Yesterday and today toured the two major temples within the city area of Kathmandu.
One is called Pashupati, near the airport. Here, they have a ceremonial burial, similar to the Hindu pyre and river rituals. Whilst I was there. I was lucky enough to experience a ceremony.
The other is Swotambhu, the opposite side of town. It’s called the Monkey Temple.
Hiring a motorbike in Kathmandu
In order to visit these temples at my own slow pace required the hiring of a motorcycle.
Lonely Planet guide advises about the safety of the Nepalese roads. There are many accidents etc.
I found them much like India; as long as you tootle along slowly, drive paranoid, watch the bumps, know where your going, you won’t go far wrong.
Unfortunately, I did see and accident on my first day on the bike.
This guy actually passed me, with what seemed to be his sister on the back.
He was going pretty fast compared to me at the time.
He impacted the SUV, and both ended up on the road.
Not a lot of blood. He was rolling around. The blood mostly seemed to be on his sisters leg where she skidded along the road.
These are kind of mild compared to the Brazilian ‘Road Pizza’ accidents you see on liveleak.
I have no doubt he’ll be up and riding his bike again in no time.
Still, it’s drama you can do without.
3rd Day – Monkey Temple
Took about, not long on the old scooter.
Google maps is your friend here. Got some petrol for the scooter £1 worth.
Here are some shots from the temple.
Apart from the temples themselves. This site seems to consist mostly of nik-nak sellers of one variety or another.
Here is an interesting video of a guy called Robin who sells ceremonial masks. All are handmade, with symbolic and rare designs, unlikely to be found anywhere else.
Another guy I spoke to gave me a demonstration of ‘singing bowls’, or in his case ‘healing bowls’ which can be used to ‘heal’ different parts of the body with their resonance.
It’s probably somewhere I might visit and not be afraid think about buying products from these people.

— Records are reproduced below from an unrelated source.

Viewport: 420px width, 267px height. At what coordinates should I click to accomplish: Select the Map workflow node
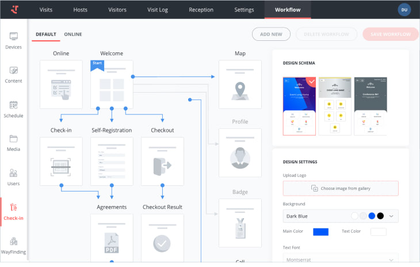(x=240, y=85)
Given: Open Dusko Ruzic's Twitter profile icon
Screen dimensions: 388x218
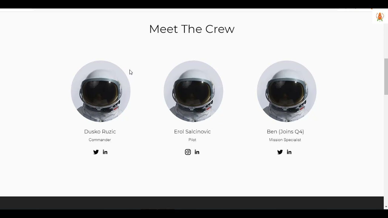Looking at the screenshot, I should pos(96,152).
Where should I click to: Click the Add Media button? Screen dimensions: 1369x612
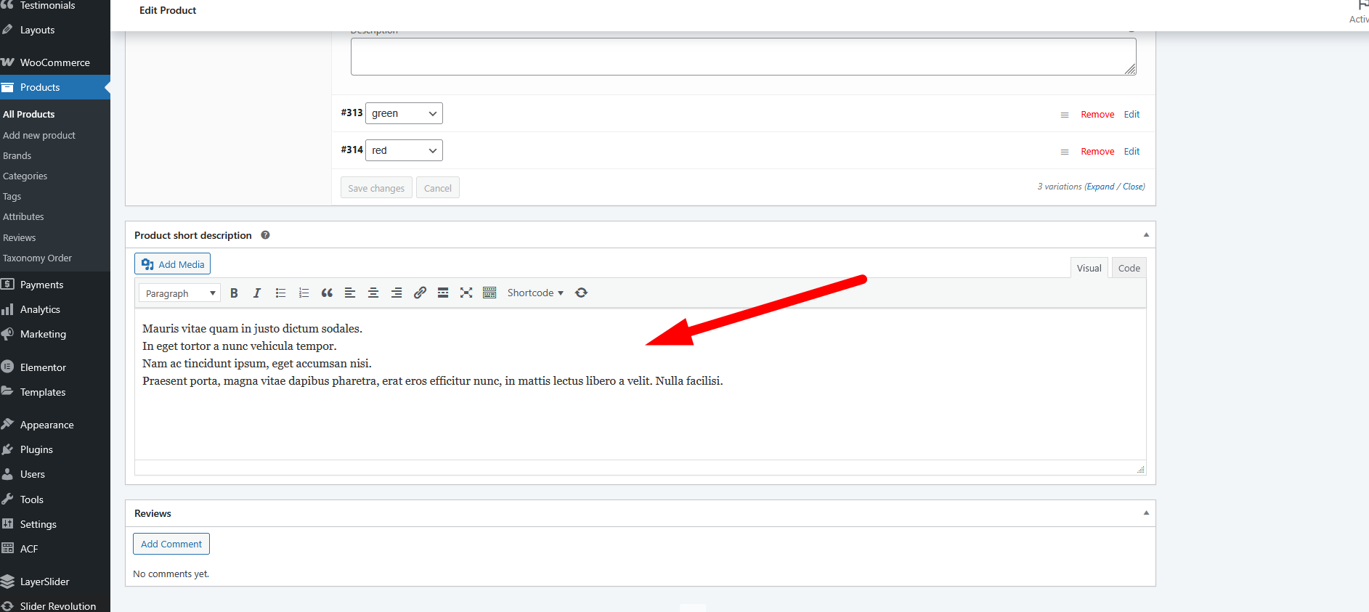pos(173,264)

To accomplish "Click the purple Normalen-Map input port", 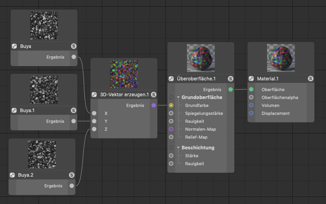I will 171,129.
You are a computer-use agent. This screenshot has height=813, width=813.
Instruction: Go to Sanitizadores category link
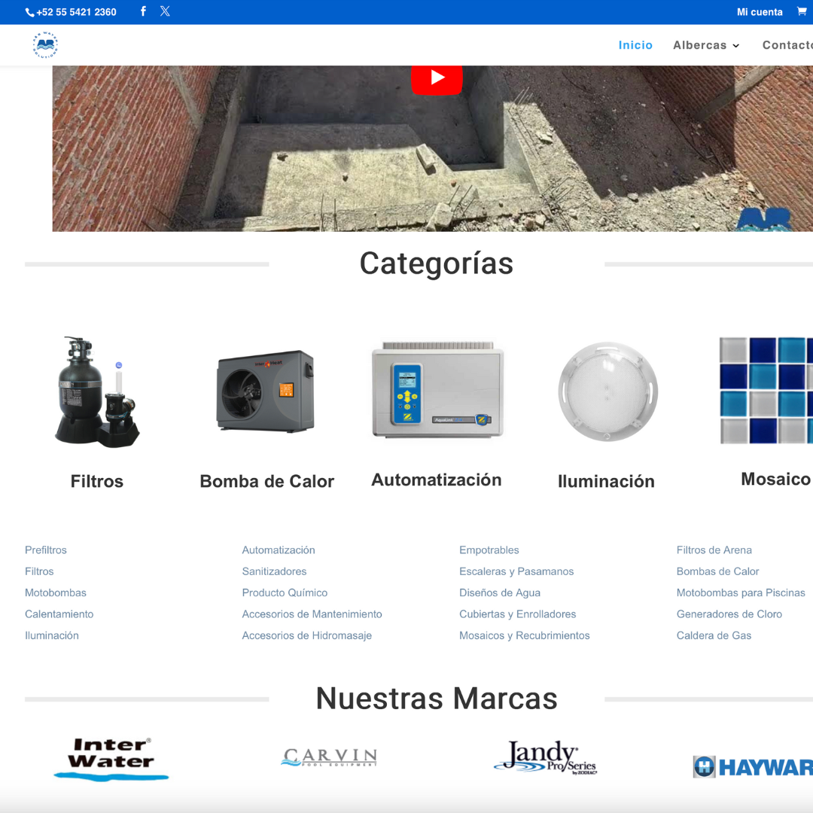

They seemed to know what they were talking about.
Decided to have a traditional Nepalese ‘momo’; small dumplings fried with dipping sauce and a dahl baht, another Nepalese dish which is small dipping bowls filled with meats or vegetable sauces then some rich and a chipati to dip. It’s part of the Holy Hotel Lodge.
Cost £6 with a beer.
4th day – Pashupati Temple
Another ride on the moped. This time to the other side of town. Pashupati temple is set on the banks of the river Bagmati, and is a World Heritage Site.
This is where you enter the complex. The black dots in the river are the remnants of burnt corpse piles, floating off down the river…
I sat for a while and watched a ceremony on the first alter nearest us on the picture where members of the family were gathered around.
The bodies are basically mounted on a pyre of logs. Underneath is some flammable solid fuel. To get the fire going, members of the family use straw.
After a while, clouds of white smoke below out, consuming the body.
After about 1 hour, there is nothing left but ash.
After having watched the ceremony, I jumped across the river and went for a wander in the temple grounds.
There was a lot to see and a few people to talk to along the way.
By the time I’d finished, it was nearly time to take the bike back.
I got this free blessing from one of the Hindu women on the way out of the temple. I told her I had no money, but she insisted on doing one for me.
They rub some dye on your forehead and sprinkle flower petals in your hair.
She also gave me a cotton band to wear around my right wrist.
This is called a Kautaka in Hindu, and is said to drive away fiends and ill will.
Visiting the mall
Took a quick visit to the mall on my way back to return the bike, looking for some bluetooth headphones.
Nepal ain’t strong on electronics and after some looking around, opted to go for the cheapest analogue ones I could find £2.10 from Thamel.
After many a day wandering around in the sun you’ll find one of the best ways to relax is a couple of hours in the sauna.
There is one maybe 200 metres from the hotel and because the guy had broached me on the street, I’d managed to get him a discount. Not much, only about 100rps.
Spent an hour or so in and out of the sauna.
Felt fine a afterwards.
Again, couldn’t be bothered paying tourist prices, so took some more local options.
First went to the noodle bar Jianghu Noodle bar, where they had some Ramen type dishes. Chinese noodle/ramen. Cheap and nice.
For second course, got some authentic Momo, which is the Nepal dumping, steamed or fried with a dipping sauce. 100prs for this helping.
After this went to the Budha bar, and a place called Ibyza, just down the road from the hotel.
Felt pretty tired. Didn’t get up to much. Went home to bed.